腕や脚を動かす筋を骨格筋といいます。長さは数 cm から数十 cm で、目で見える大きさです。
全体を筋外膜という膜が包んでいます。両端は腱になって骨につき、筋が縮むと骨が引かれて関節が動きます。
図の中に細い線が何本か走っています。これが次の段の筋束です。ここから中へ、6 段の入れ子を下りていきます。
筋の中は、筋束という束に分かれています。直径は 0.1 mm から 1 mm ほどです。
図は筋束を輪切りにしたところです。外側を囲んでいるのが筋周膜で、束と束を仕切っています。
中に詰まっている 1 マスずつが、次の段の筋線維の断面です。1 つの筋束には数十本から数百本が入っています。
筋束をほどくと、筋線維が出てきます。直径は 10 µm から 100 µm、長さは筋の端から端まで届くこともあります。
これで細胞ひとつです。筋線維は筋細胞ともいいます。
核が多数あって、細胞のふちに並んでいます。筋線維は、もとは別々だった細胞が融合してできるからです。核が中央にないのは、中央が次の段のもので埋まっているためでもあります。
筋線維の中を縦に走っているのが筋原線維です。直径は 1 µm から 2 µm で、細胞の中を隙間なく埋めています。
これが縮む装置そのものです。筋線維が縮むのは、中の筋原線維がいっせいに縮むからです。
図では 4 本を並べてあります。どの本も同じところに縞があり、その位置がそろっています。そろっているから、顕微鏡で見ると 1 本ずつではなく全体が縞に見えます。
筋原線維の縞ひと目盛りをサルコメア、または筋節といいます。長さは約 2 µm です。
両端の太い縦線が Z線で、Z線から次の Z線までが 1 個です。収縮の最小単位で、短くなるのはここだけです。
1 本の筋原線維には、これが直列に数万個つながっています。
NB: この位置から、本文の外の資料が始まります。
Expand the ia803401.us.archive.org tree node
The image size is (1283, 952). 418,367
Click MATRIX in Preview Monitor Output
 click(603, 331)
1 個が 0.4 µm 縮むだけでも、数万個ぶんが足されて筋全体では数 cm 動きます。
サルコメアの中身は 2 種類のフィラメントです。太いほうが直径 15 nm、細いほうが 7 nm です。
太いフィラメントはミオシンという分子の束です。1 個の分子が頭部 2 個と尾部からできていて、尾部を束ねると頭部だけが外へ突き出します。
細いフィラメントはアクチンが 2 本鎖によじれたもので、その溝にトロポミオシンの帯が乗り、帯にトロポニンが 3 つ組で付いています。
この 2 種類がすれ違うことが、収縮の正体です。6 段下りた先にあるのは、突き出た頭部が相手をつかんで引く、それだけの動きです。